Les membres de ce conseil d’administration étaient, jusqu’en début d’année, de proches relations de Diane Binder ou Kavita Brahmbhatt. On y trouvait Saskia de Rothschild, fille du baron Éric de Rothschild ; ou encore Benoît Bonello, directeur de l’innovation sociale chez Suez. Loin d’être un détail, ces figures influentes témoignent de la dimension politique de l’association.

Au vu de ces difficultés, Aeré « était censé ne pas obtenir la dernière tranche du PIC, de 440 000 euros, raconte la source ministérielle. Les dirigeantes ont profité du contexte de la crise afghane pour dire : “Mais vous ne pouvez pas ne pas financer un projet qui s’occupe des réfugiés.” » L’argent a été débloqué fin 2021. « Le Haut Commissariat aux compétences, rattaché au ministère du travail, a dit : “On leur laisse une dernière chance”… Comme Diane est considérée comme proche de Macron, ils voulaient s’assurer de faire le maximum. »

Ce Haut Commissariat aux compétences pilote les comités interministériels de sélection et de suivi du PIC, au sein desquels « des projets sont poussés politiquement alors qu’ils ne le valent pas », estime notre source.

En janvier dernier, Aeré s’est affilié au groupe SOS, ogre de l’économie sociale et solidaire (seniors, handicap, sans-abrisme…) dirigé par un proche d’Emmanuel Macron, Jean-Marc Borello, délégué général adjoint d’En Marche, et qui affiche une croissance exponentielle (18 000 salariés et 950 millions de chiffre d’affaires) ces dernières années. Lancée sur fonds publics, l’association pourrait-elle se transformer en entreprise lucrative ? « Depuis le début, mon rêve est de mettre en place un modèle hybride par lequel on peut générer des revenus issus de l’activité, assume Diane Binder. J’espère que ce sujet sera regardé par le groupe SOS. »

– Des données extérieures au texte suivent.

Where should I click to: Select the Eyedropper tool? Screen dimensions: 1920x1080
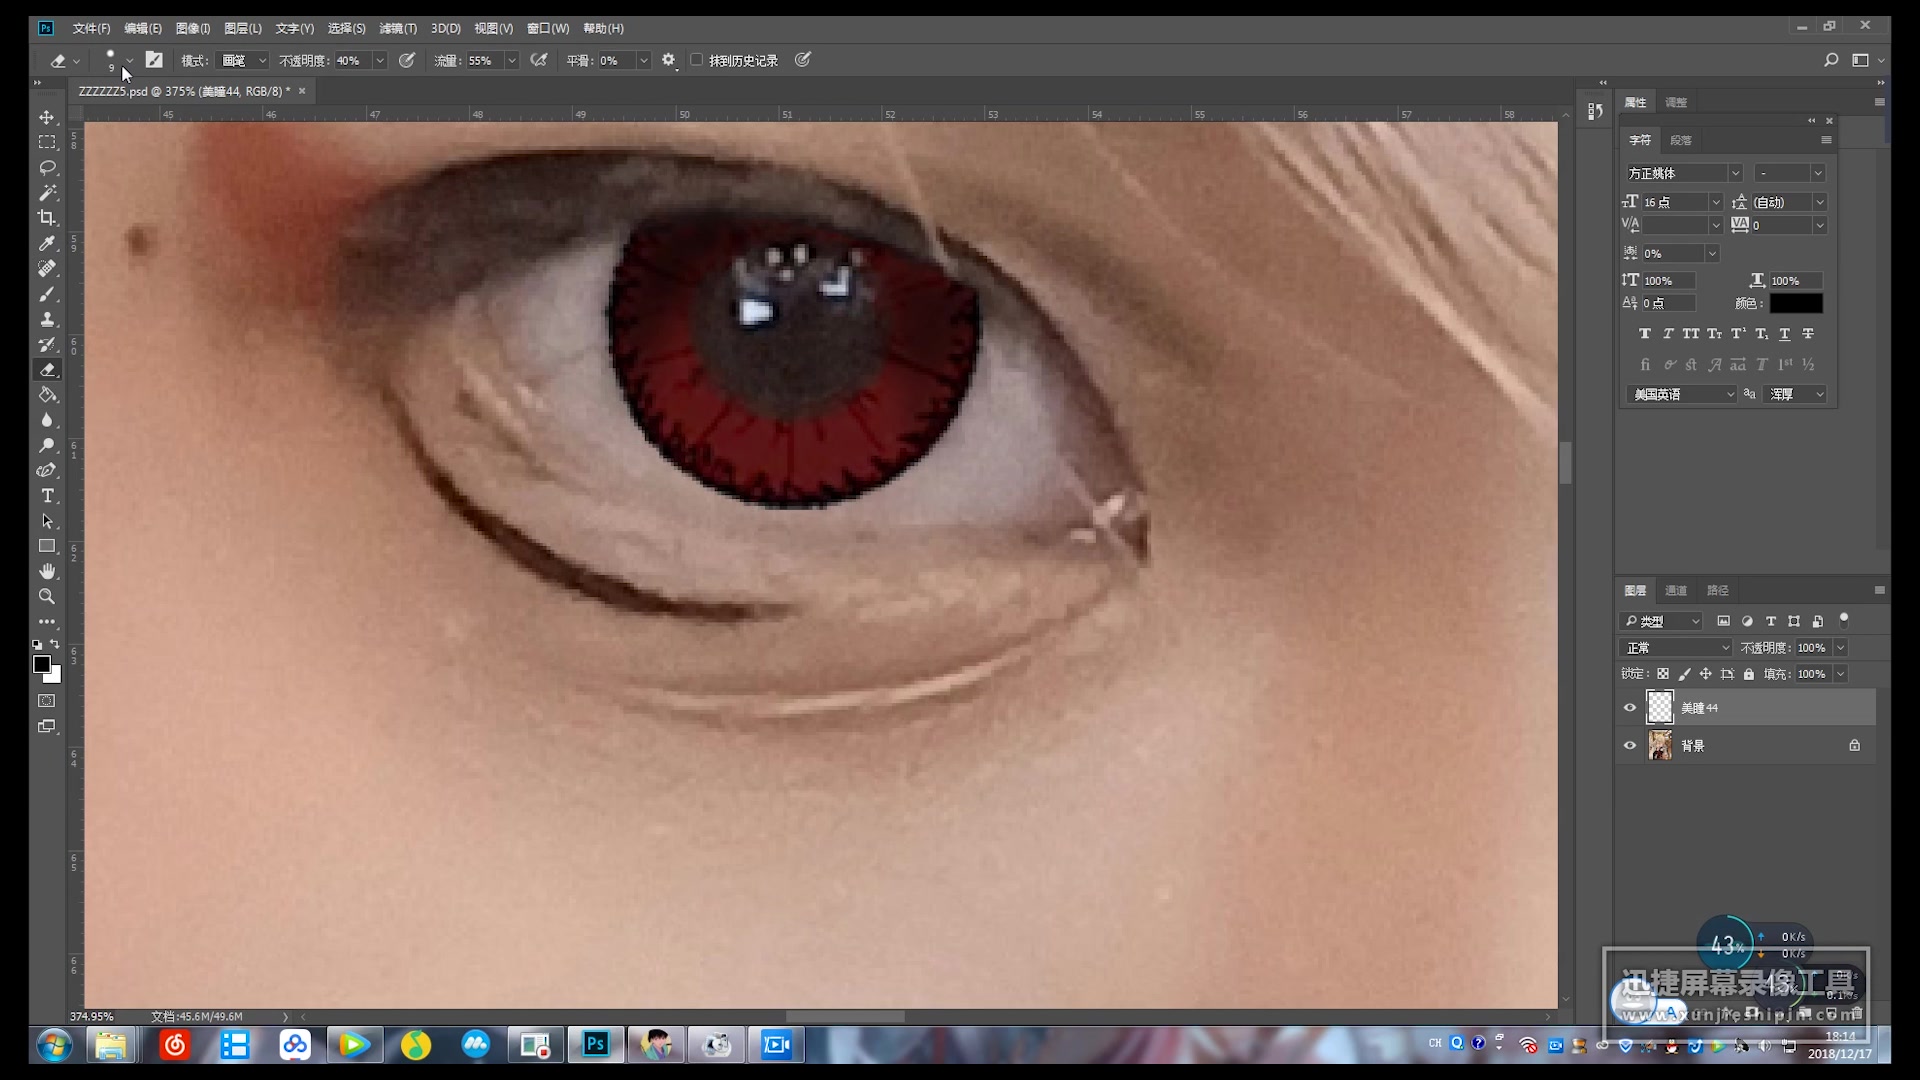pos(47,243)
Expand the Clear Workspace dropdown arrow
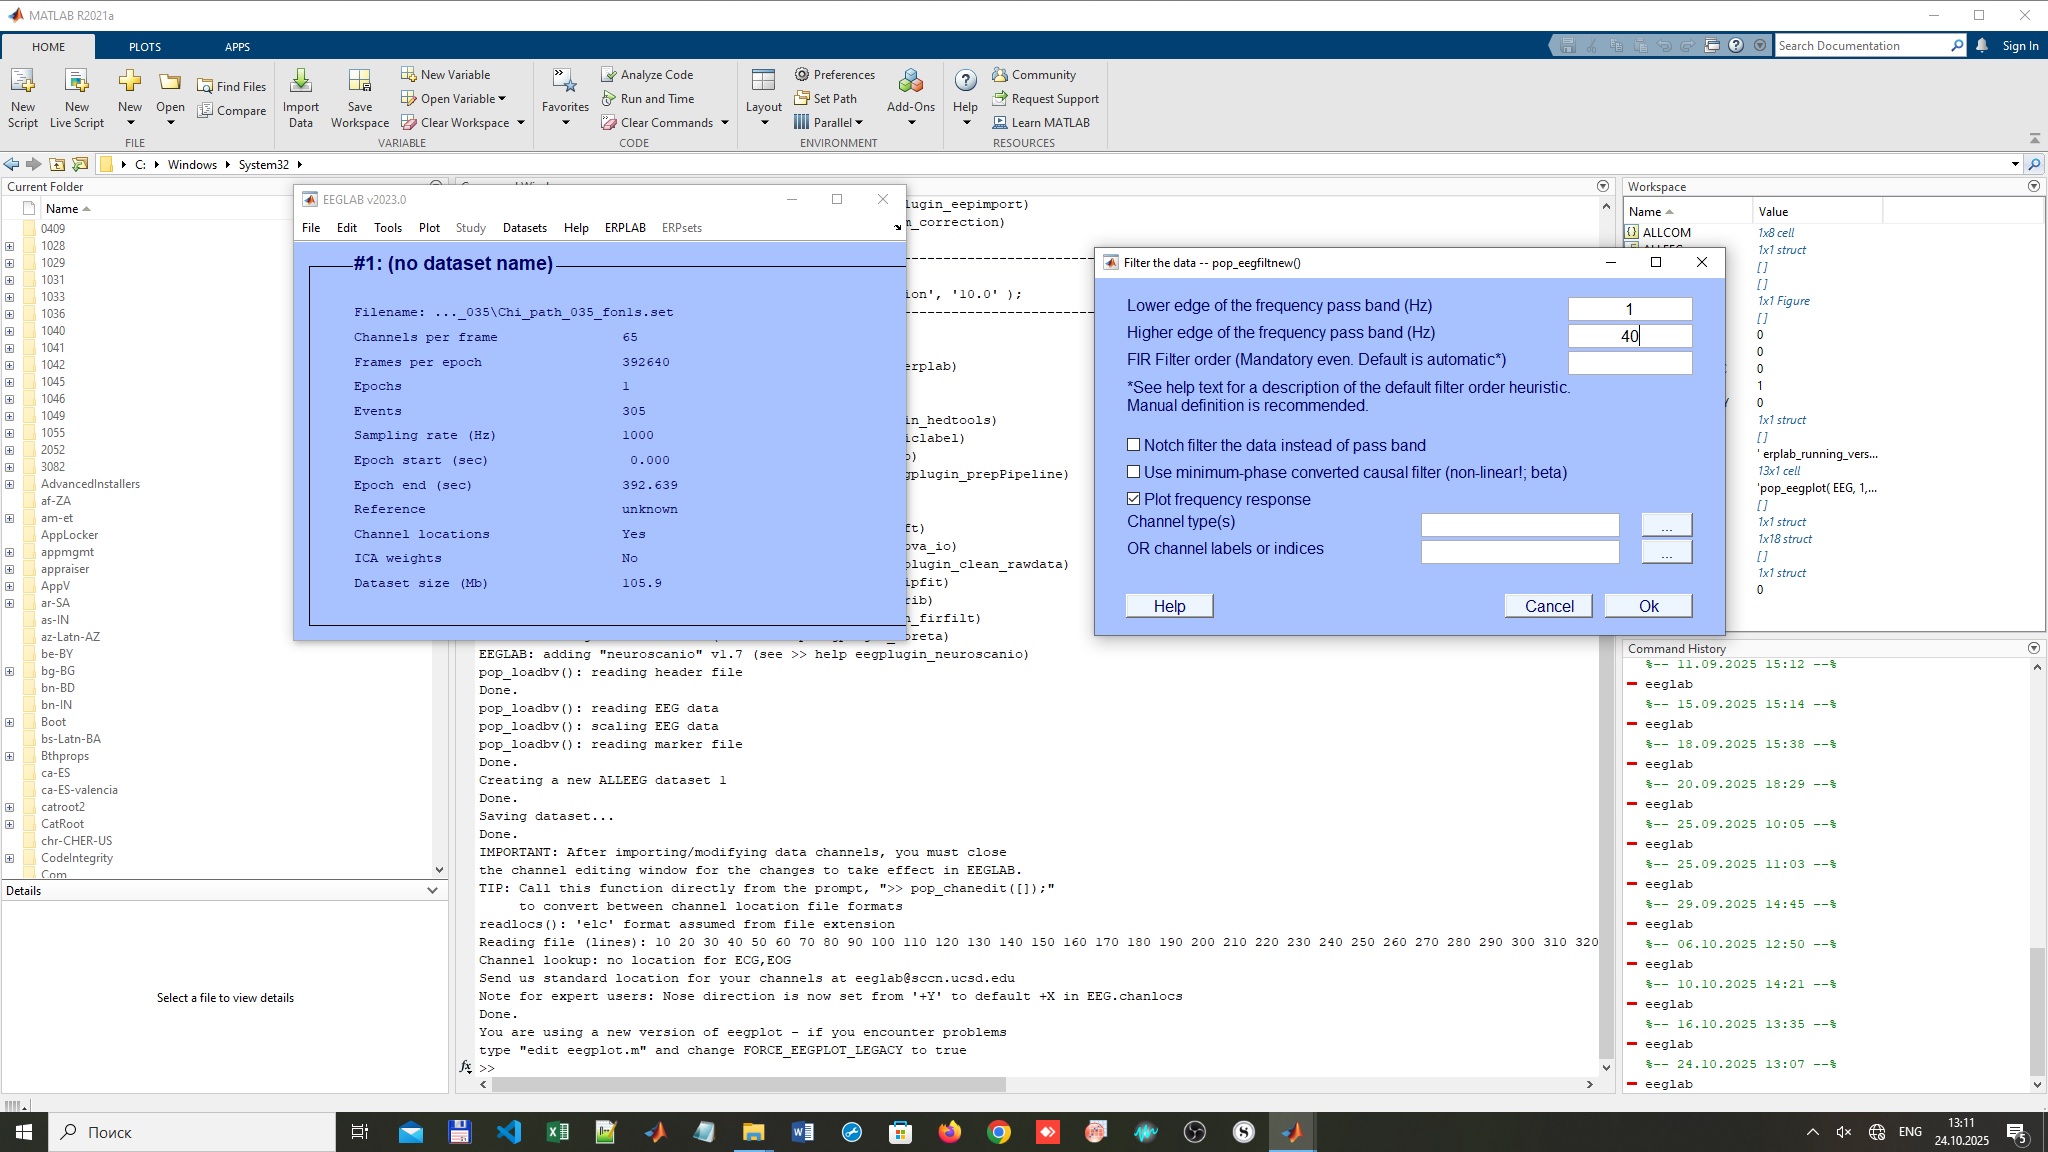The width and height of the screenshot is (2048, 1152). click(x=520, y=123)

Une telle transition vers le secteur marchand ne serait pas un cas isolé chez les associations nées à Paris dans la foulée de la médiatisation de ladite « crise migratoire » de 2015. Aeré, Singa, eachOne, Kodiko : toutes « sont liées au monde marchand de plusieurs manières, et portent le nom, revendiqué par la plupart de leurs dirigeant·es, de “start-up de l’asile”, décrypte Fred Salin, doctorant en sociologie à l’Iris et l’EHESS. Elles ont ainsi pour la plupart été fondées ou dirigées par des personnes qui ont travaillé dans le secteur marchand ». Toutes sont spécialisées dans l’insertion par le travail, prisme privilégié par La République en marche. Toutes, enfin, ont été financées par le PIC. Certaines d’entre elles, comme eachOne, ont basculé vers un modèle lucratif. D’autres, comme Aeré, n’ont pas encore franchi le pas.